▸ PROBLEM: Recast the material below as a JSON list of strings, one per line and without blank lines, covering the stretch from the line containing "Select the Neutralize plus-minus icon" through the end of the material. Leave the pictures out.

++++ SUPPLIED RECORDS ++++

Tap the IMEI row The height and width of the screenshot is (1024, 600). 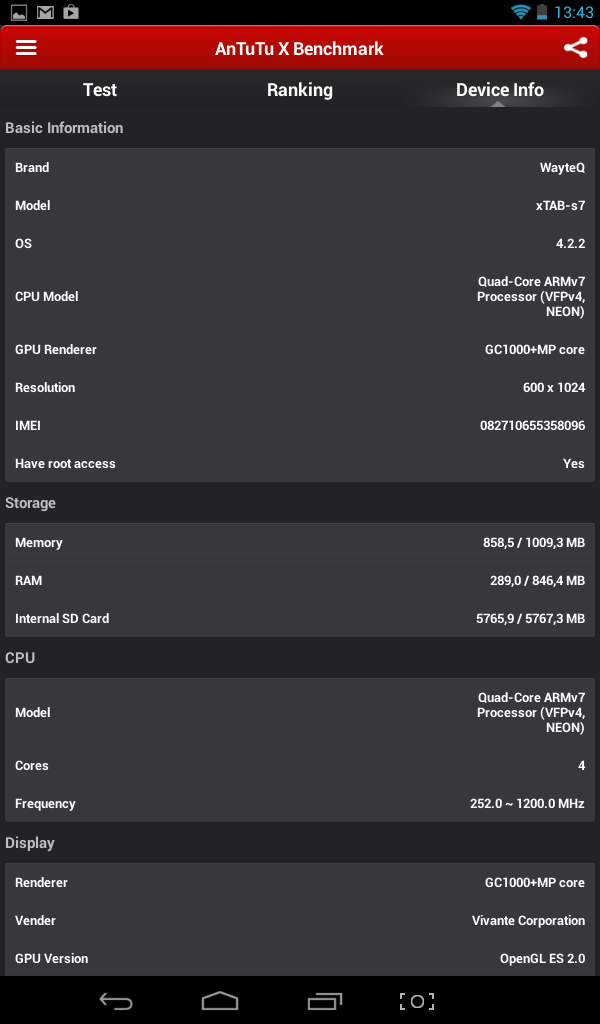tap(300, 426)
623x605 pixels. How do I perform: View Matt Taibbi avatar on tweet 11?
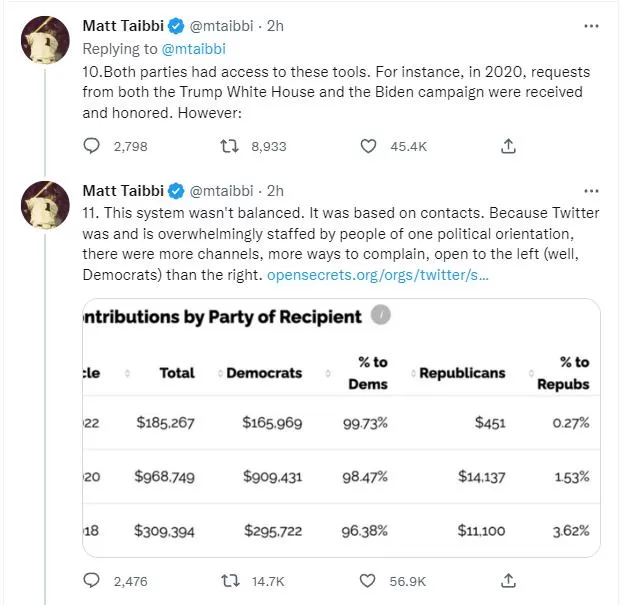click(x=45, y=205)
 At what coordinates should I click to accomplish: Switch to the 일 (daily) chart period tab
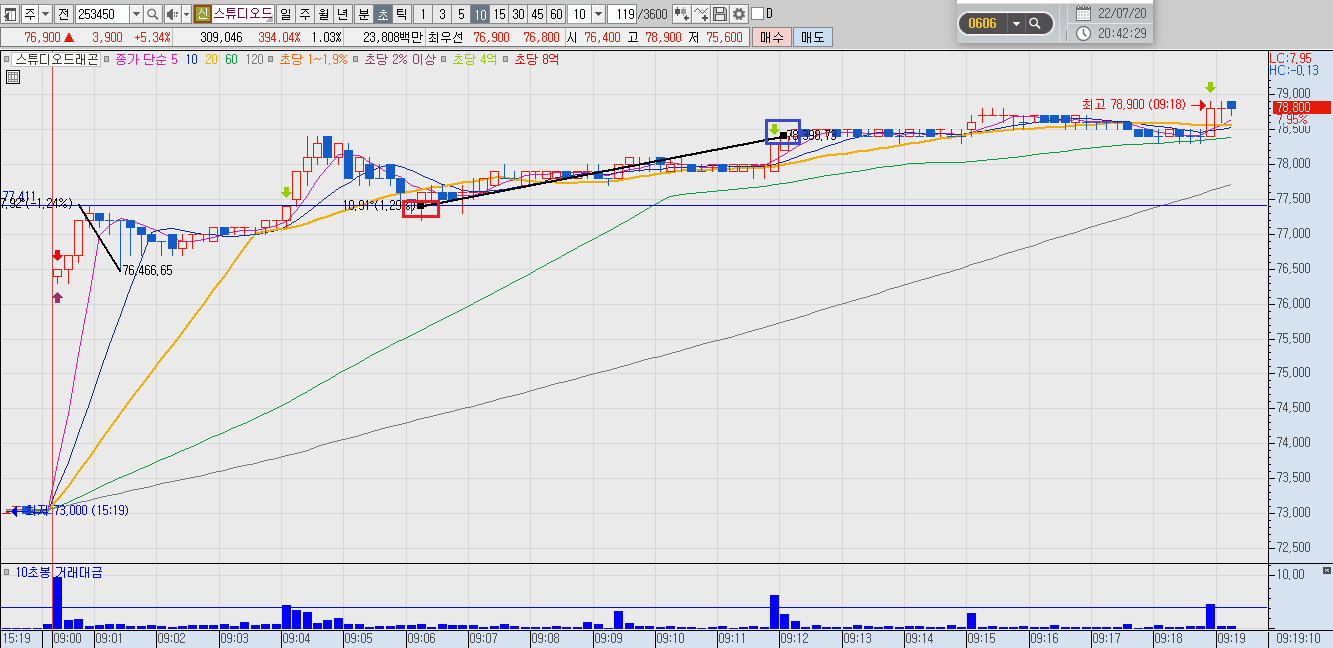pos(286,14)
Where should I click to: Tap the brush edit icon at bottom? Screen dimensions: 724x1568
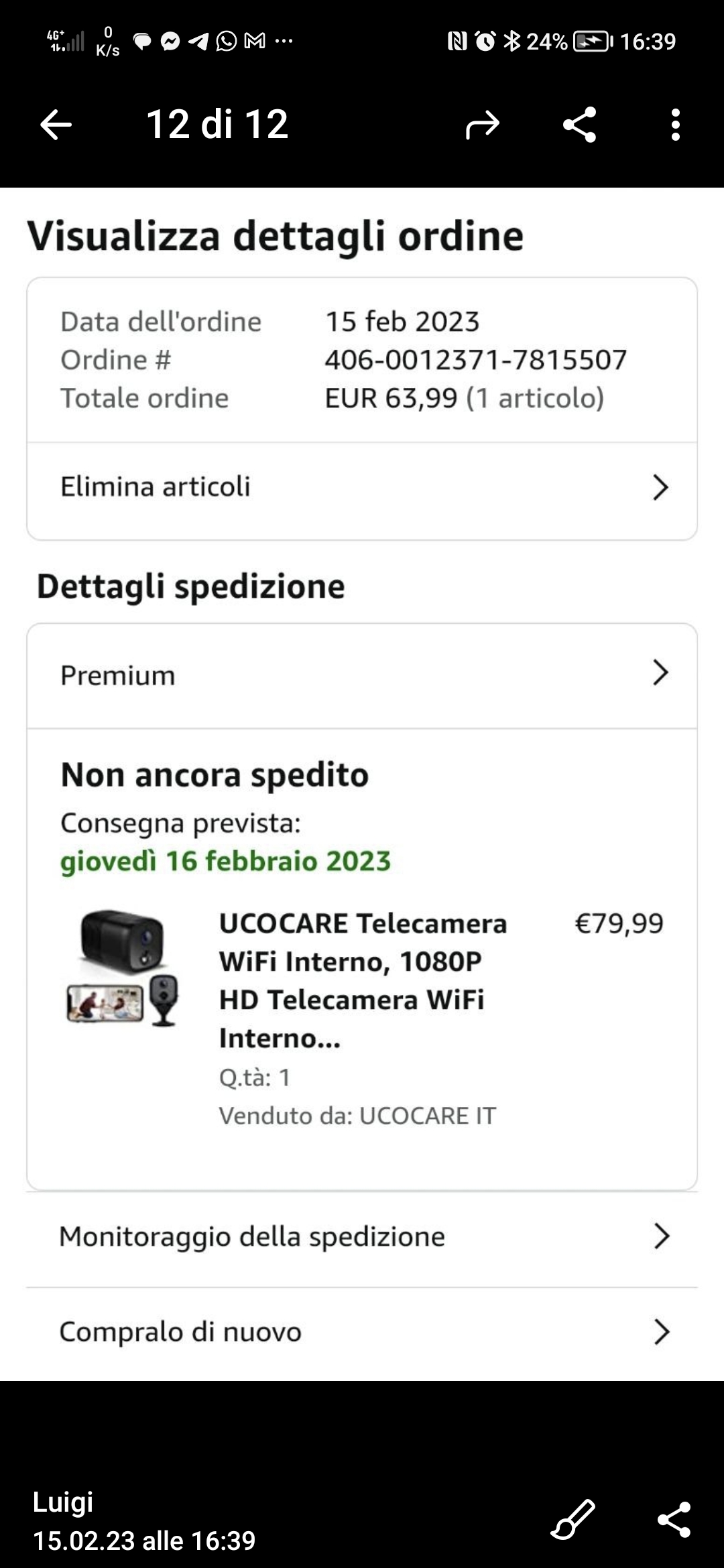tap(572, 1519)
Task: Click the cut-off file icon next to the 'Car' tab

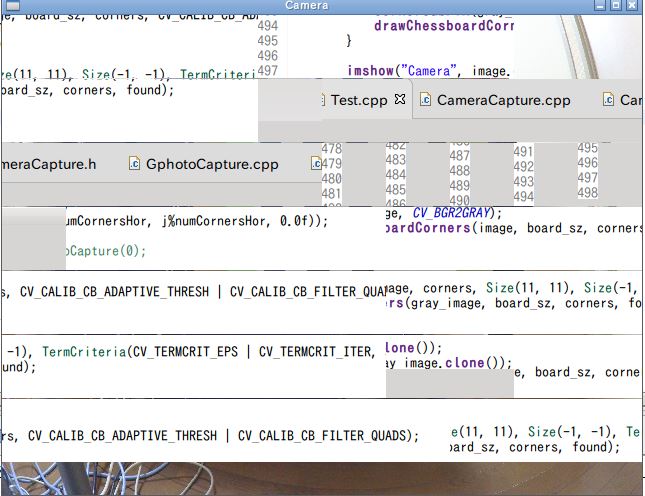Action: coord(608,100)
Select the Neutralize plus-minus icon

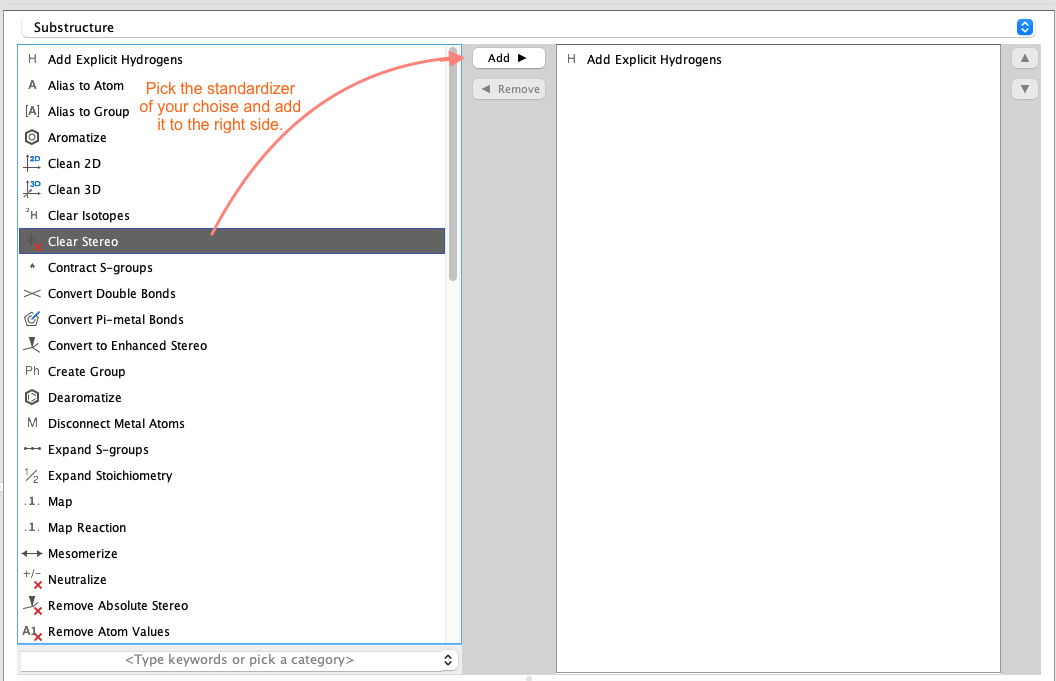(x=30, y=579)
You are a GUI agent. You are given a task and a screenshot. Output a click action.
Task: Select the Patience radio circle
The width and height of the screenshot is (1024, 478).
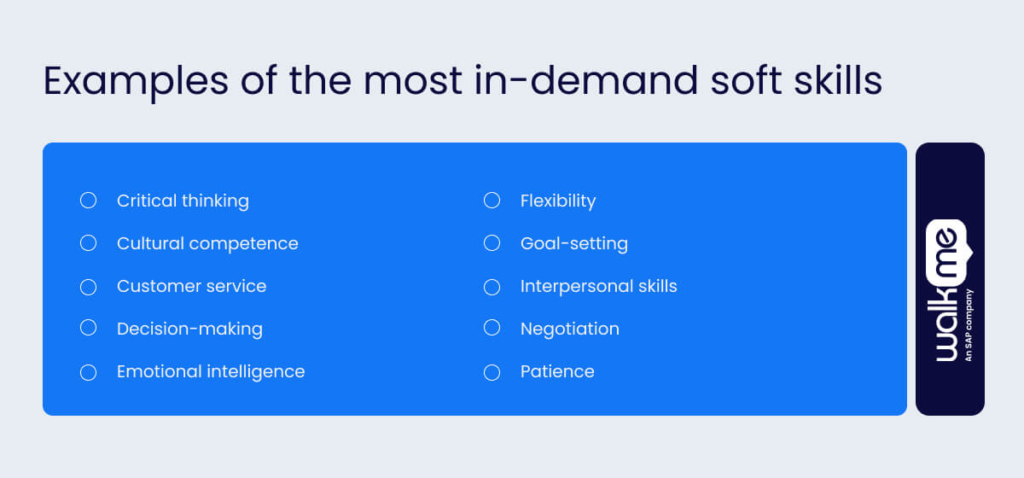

++++

▸ FINAL RESULT:
[
  "Select the Neutralize plus-minus icon",
  "(x=30, y=579)",
  "You are a GUI agent. You are given a task and a screenshot. Output a click action.",
  "Task: Select the Patience radio circle",
  "The width and height of the screenshot is (1024, 478)."
]